Resolving to just go straight to the top and not follow any more signs, we found our way to a large gravel lot that seemed more promising, with little booths selling trinkets (mainly and inexplicably phallic symbols carved from volcanic rock). An aggressive guy in a sweat stained grey shirt authoritatively told us to park in that spot and to pay him two euros fifty when we came back. Yeah right. So we smiled good naturedly and parked in a different spot before we realized that we didn't have enough cash for the tickets to go up. Hmmm. Quickly solved by smiling sweetly and asking for due biglietti estudianti (the old man can still pass for a student apparently).

The climb was pretty tough, even in tennis shoes, though we saw one crazy woman attempting in heels and a skirt-- excellent volcano climbing wear. We were primarily motivated by the constant stream of older and fatter people coming down the hill.

We got to the top, where I was amused to see they were selling volcanic rocks by the hundreds.
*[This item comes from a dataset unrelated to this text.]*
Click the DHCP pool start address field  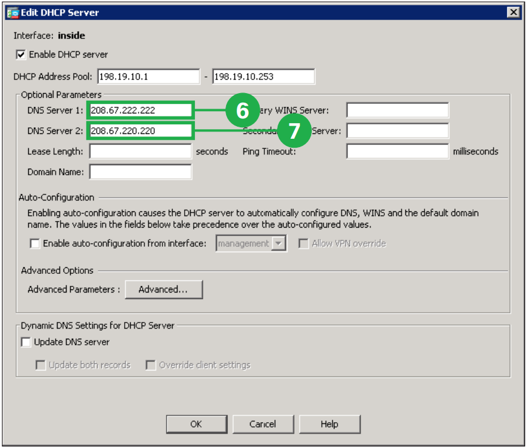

Hilarious since they looked exactly the same as the millions of rocks we had just scrambled up. I pocketed a few from the ground, and climbed to the side of the crater, where it really hits you that this is a LIVE volcano. There is still a part of the crater that constantly emits a hazy column of twisty grey smoke. Seeing how huge the crater was really put the original eruption into perspective – over half the mountain actually blew off and the resulting ash, lava, and rock was what had taken thousands of years to be cleaned out of the ill fated Pompeii and Herculaneum, where we were headed next.
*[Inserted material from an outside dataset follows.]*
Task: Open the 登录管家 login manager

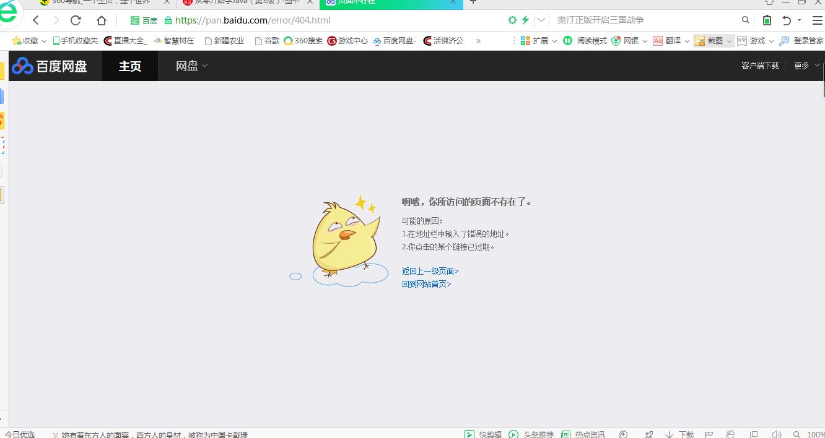Action: click(x=801, y=41)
We carefully climbed back down and found our car and our sweaty grey shirted amico. It was fairly obvious he didn't work there and was just an opportunist, so when he demanded his 2.50, Matt instead suggested he pay us 2.50 instead. He seemed less keen on this proposition, and we sped off as fast as our little Oopi would go.


We then went to Herculaneum to see the rest of the ruins. After finding parking behind a pizzeria, we headed in. It was really similar to Pompeii, though much smaller, and it had been buried in lava, not ash. A lot of the actual relics have been sent all over the world and annoyingly, many seem to be in London at the British Museum. Hmm. It was still amazing to walk around this unbelievably well preserved city and see their grand frescoes, water fountains and baths from thousands of years ago.

Ercolano!

A rather well-maintained chapel inside a house?

Roman shop sign

Tiled floor inside the women's baths




We took a final visit to the crypts below, where there were piles of skeletons (presumably pre-eruption). By this time it was about 3pm, and we were really hungry.
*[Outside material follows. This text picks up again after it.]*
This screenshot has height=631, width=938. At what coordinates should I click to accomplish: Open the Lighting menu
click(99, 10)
You wouldn't expect it to be tough to find a cafe in a touristy town in Italy. We didn't either. After finding a parking spot in the city center and working out the ticketing (no easy feat), we then wandered to cafe after cafe to find that they were ALL closed. We were about to give up and just et back on the autostrada to Tuscany when I saw a tiny little cafe that seemed open, though it was deserted. I found a little man inside (I mean really little, like up to Matt's waist) who told me in Italian that we could have some panini di melanzane. I was fairly certain this meant eggplant sandwich, and even more certain I would have eaten anything anyway. We agreed and he proceeded to move more slowly than I have ever seen a human move while making a sandwich. After about half an hour, we had finished our drinks and were still waiting for our sandwiches, which he kept toasting and re toasting. I thought Matt was going to lose it.


We finally got our sandwiches and sped back to the car, which mercifully was still there. We then drove the four or five hours north, past Rome, as cars disregarded all traffic laws and attempted to kill us repeatedly at very high speeds.

The rest of the trip passed mainly without incident, and we arrived at Isabella's b&b at dusk. She came to meet us and show us around, explaining that it is actually an ex monastery from the 1500s (why not). Our room was beautiful and we settled in for the night.